[GOAL A]
Reproduce the part of the email header from "All of lore.kernel.org" to "Message-ID: <87r4s8gcwe.fsf@skywalker.in.ibm.com> (raw)".

[SELECTED EXTRACT]
<<<<

All of lore.kernel.org
 help / color / mirror / Atom feed
From: "Aneesh Kumar K.V" <aneesh.kumar@linux.vnet.ibm.com>
To: Michal Hocko <mhocko@suse.cz>, akpm@linux-foundation.org
Cc: mm-commits@vger.kernel.org, kamezawa.hiroyu@jp.fujitsu.com,
	liwanp@linux.vnet.ibm.com, Tejun Heo <htejun@gmail.com>,
	Li Zefan <lizefan@huawei.com>,
	cgroups mailinglist <cgroups@vger.kernel.org>,
	linux-mm@kvack.org
Subject: Re: + hugetlb-cgroup-simplify-pre_destroy-callback.patch added to -mm tree
Date: Thu, 19 Jul 2012 17:51:05 +0530	[thread overview]
Message-ID: <87r4s8gcwe.fsf@skywalker.in.ibm.com> (raw)

>>>>

(Extracted entries)
<<<<

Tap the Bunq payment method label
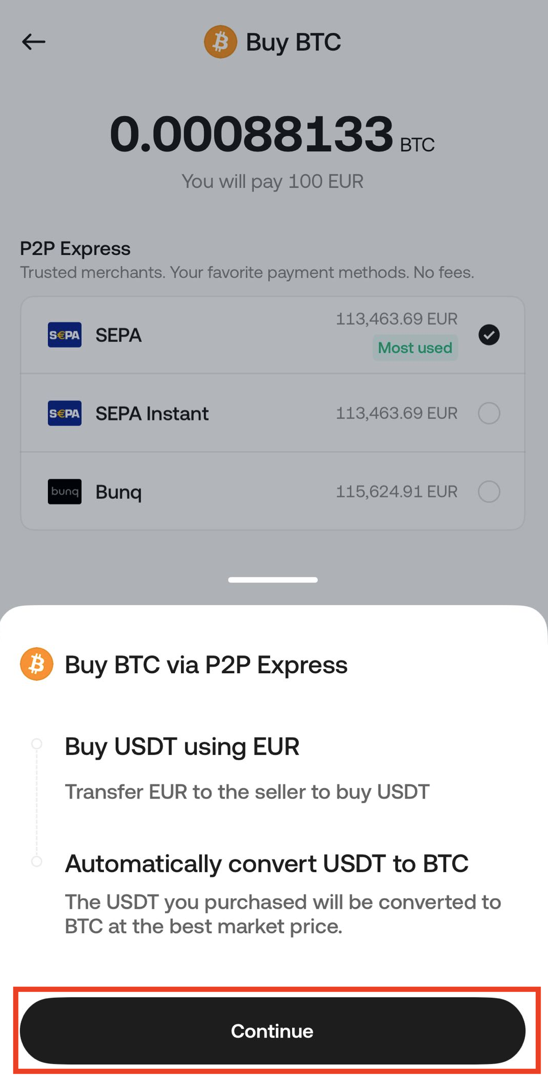This screenshot has height=1083, width=548. click(x=119, y=492)
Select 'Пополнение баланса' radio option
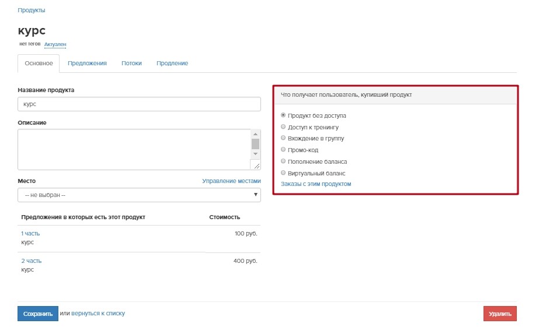This screenshot has height=334, width=546. 283,161
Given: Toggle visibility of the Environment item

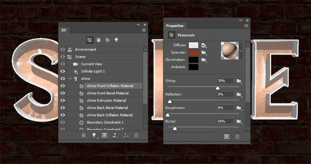Looking at the screenshot, I should (x=63, y=50).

>>>>

[GOAL B]
Give all the extracted entries again with "Tap" renamed to "Click" and nothing else changed. Leave out the pictures.

[EXPECTED ANSWER A]
All of lore.kernel.org
 help / color / mirror / Atom feed
From: "Aneesh Kumar K.V" <aneesh.kumar@linux.vnet.ibm.com>
To: Michal Hocko <mhocko@suse.cz>, akpm@linux-foundation.org
Cc: mm-commits@vger.kernel.org, kamezawa.hiroyu@jp.fujitsu.com,
	liwanp@linux.vnet.ibm.com, Tejun Heo <htejun@gmail.com>,
	Li Zefan <lizefan@huawei.com>,
	cgroups mailinglist <cgroups@vger.kernel.org>,
	linux-mm@kvack.org
Subject: Re: + hugetlb-cgroup-simplify-pre_destroy-callback.patch added to -mm tree
Date: Thu, 19 Jul 2012 17:51:05 +0530	[thread overview]
Message-ID: <87r4s8gcwe.fsf@skywalker.in.ibm.com> (raw)

[EXPECTED ANSWER B]
Click the Bunq payment method label
This screenshot has height=1083, width=548. click(x=119, y=492)
Select 'Пополнение баланса' radio option
This screenshot has height=334, width=546. 283,161
Given: Toggle visibility of the Environment item

Looking at the screenshot, I should (x=63, y=50).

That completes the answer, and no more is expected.